Полторы недели, проведенные в имении, были для Арины столь необычны, домашни и наполнены постоянными разговорами об Иване Михайловиче, что ей порою казалось, что началась новая жизнь, в которой нет места ни тревогам, ни печалям. А сам Иван Михайлович отлучился по неотложным делам ненадолго и вот-вот прибудет. Василиса Федоровна по ночам уже не выходила в сад, теперь она сумерничала вместе с Ариной в своей маленькой комнатке, похожей на келью, и заставляла невестку петь ей песни, приговаривая с напускной грубоватостью:

– Не зря же говорят, что старый, что малый, пока не убаюкаешь, спать не будут. Ты уж, голубушка, потешь меня, спой душевное, я ведь тебя послушаю и сплю, как медведица в берлоге, сама себя не чую.

Арина пела вполголоса, радуя Василису Федоровну и саму себя. И так хороши были эти тихие вечера, что хотелось, чтобы они продолжались, как можно дольше.

Но полторы недели закончились быстро, мелькнули как один вздох, и надо было возвращаться в Москву.

В день отъезда Василиса Федоровна держалась бодро, даже весело, и еще с утра заявила, что гостью свою дорогую поедет провожать до самой станции, а по дороге они заедут в храм и помолятся там, и свечи поставят за здравие Ивана Михайловича, чтобы он вернулся поскорее живым и целым.

На станцию отъехали после обеда, когда дорога уже подтаяла и полозья в иных местах скользили по небольшим лужам. Солнце в зените стояло яркое, весеннее и так слепило, что глаза сами собой прищуривались. Купол деревенской церкви светился и поблескивал.
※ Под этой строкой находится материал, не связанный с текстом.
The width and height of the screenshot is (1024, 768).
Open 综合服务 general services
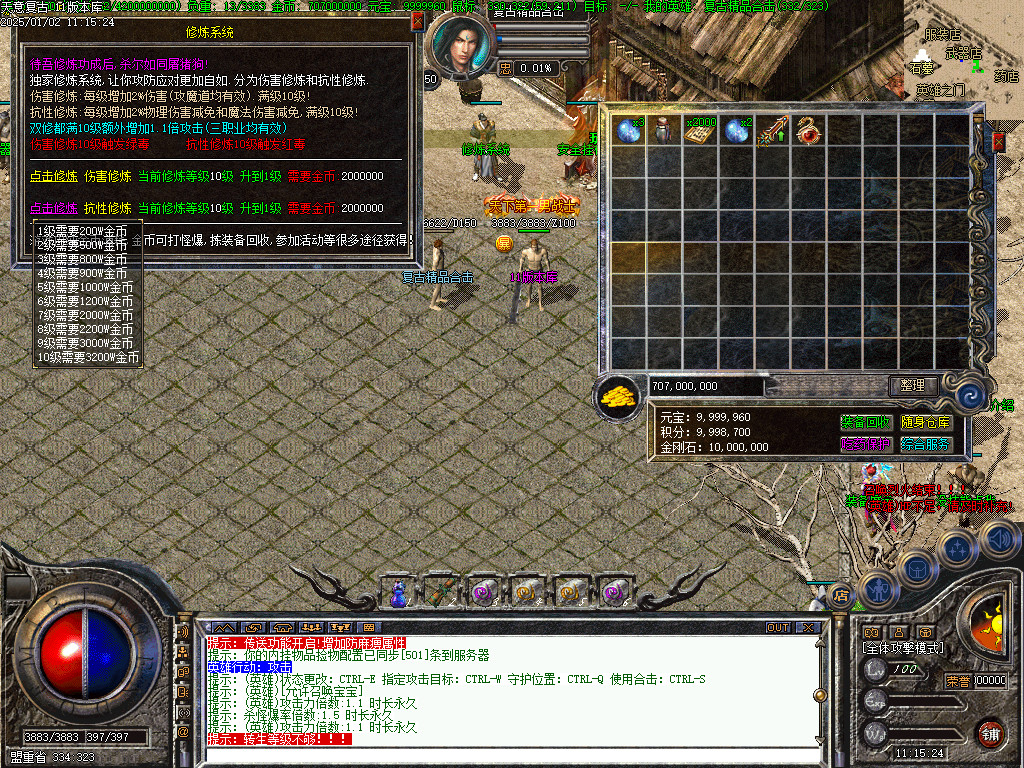pos(926,444)
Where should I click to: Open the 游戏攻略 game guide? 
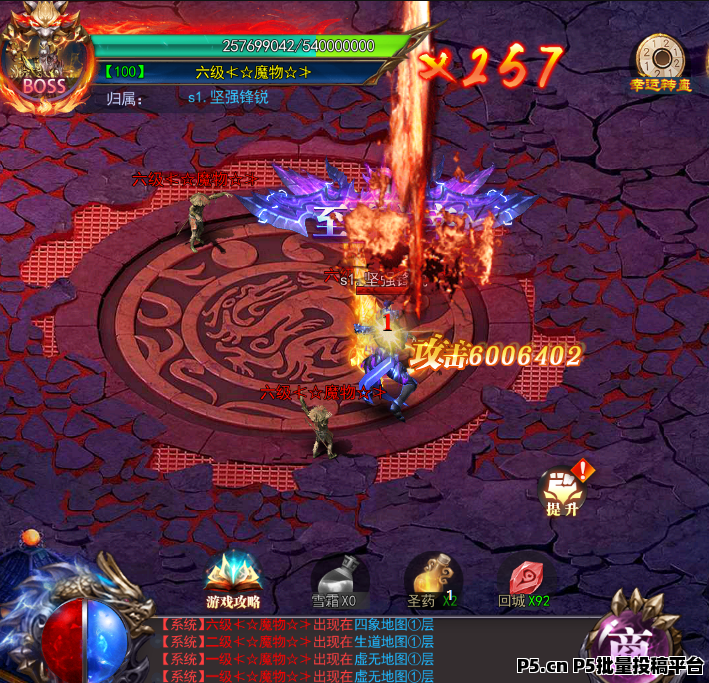point(233,579)
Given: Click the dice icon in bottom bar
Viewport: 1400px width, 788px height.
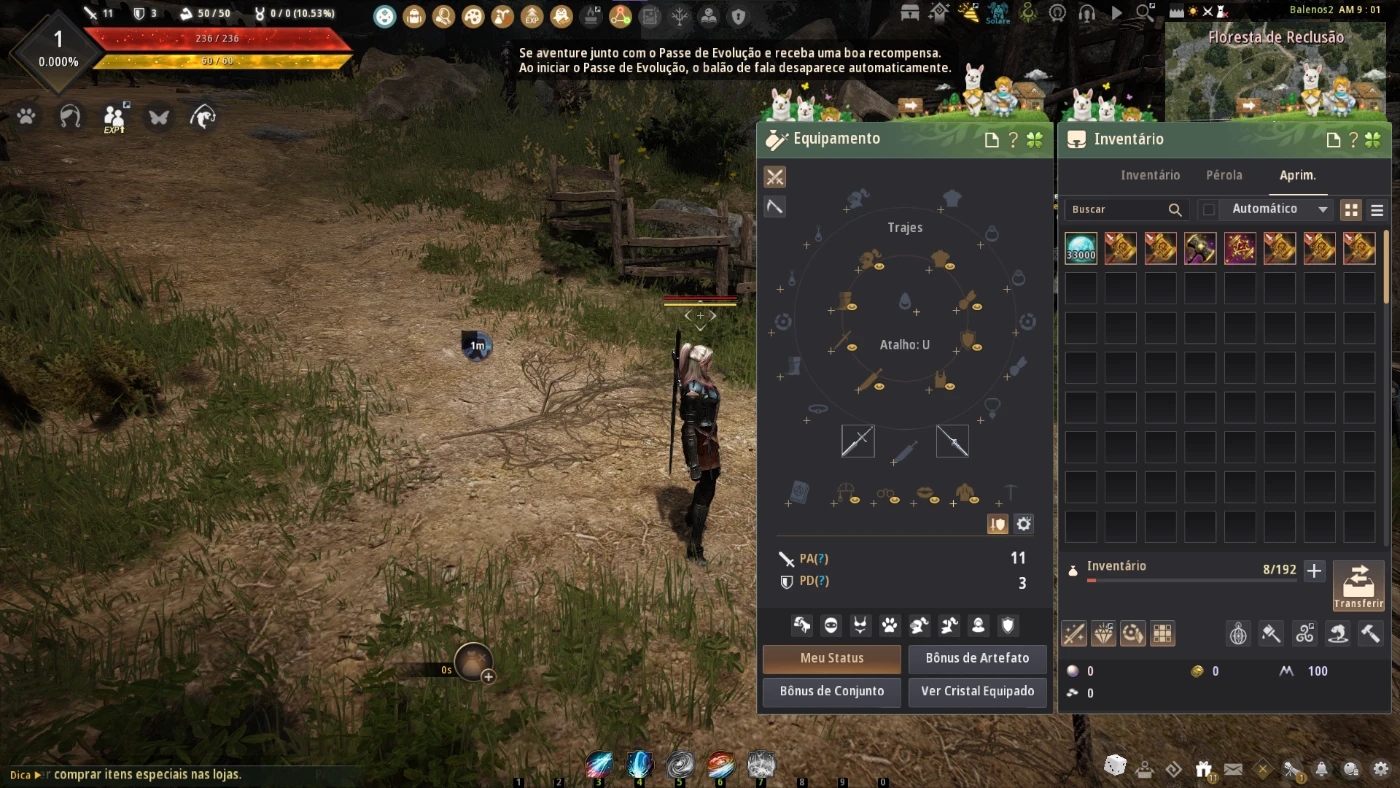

Дорожка в церковной ограде вытаяла черными проплешинами до земли, и видно было, что среди серой прошлогодней травы пробиваются, зеленея едва различимо, свежие ростки. Новая жизнь вырывалась наружу прямо из-под холодного снега.

– Придержи-ка меня, голубушка, под руку, одной клюки мне уже не хватает, вторую надо заводить… – Василиса Федоровна тяжело поднялась по ступеням, передохнула перед открытой дверью и, перекрестившись, степенно вошла в церковь, прислонив тяжелую трость к стене.

Они поставили свечи и долго молились перед иконой Богородицы, и хотя молитвы у них были разные, просьба в них звучала одинаковая – о ниспослании здравия и долгой жизни рабу Божьему Ивану.

О чем еще могли просить Пресвятую Богородицу две любящих женщины?!

Выйдя из церкви, они молчали до самой станции, не перемолвившись ни одним словом, а на станции, когда уже прощались, Василиса Федоровна крепко обняла Арину, прижала ее к себе и сказала негромко и кратко:

– Теперь у меня еще и дочь есть. Ты, голубушка, не забывай про свою матушку, подавай весточки, а еще лучше – приезжай, когда время будет. Мне теперь только и осталось – молиться да вас ждать…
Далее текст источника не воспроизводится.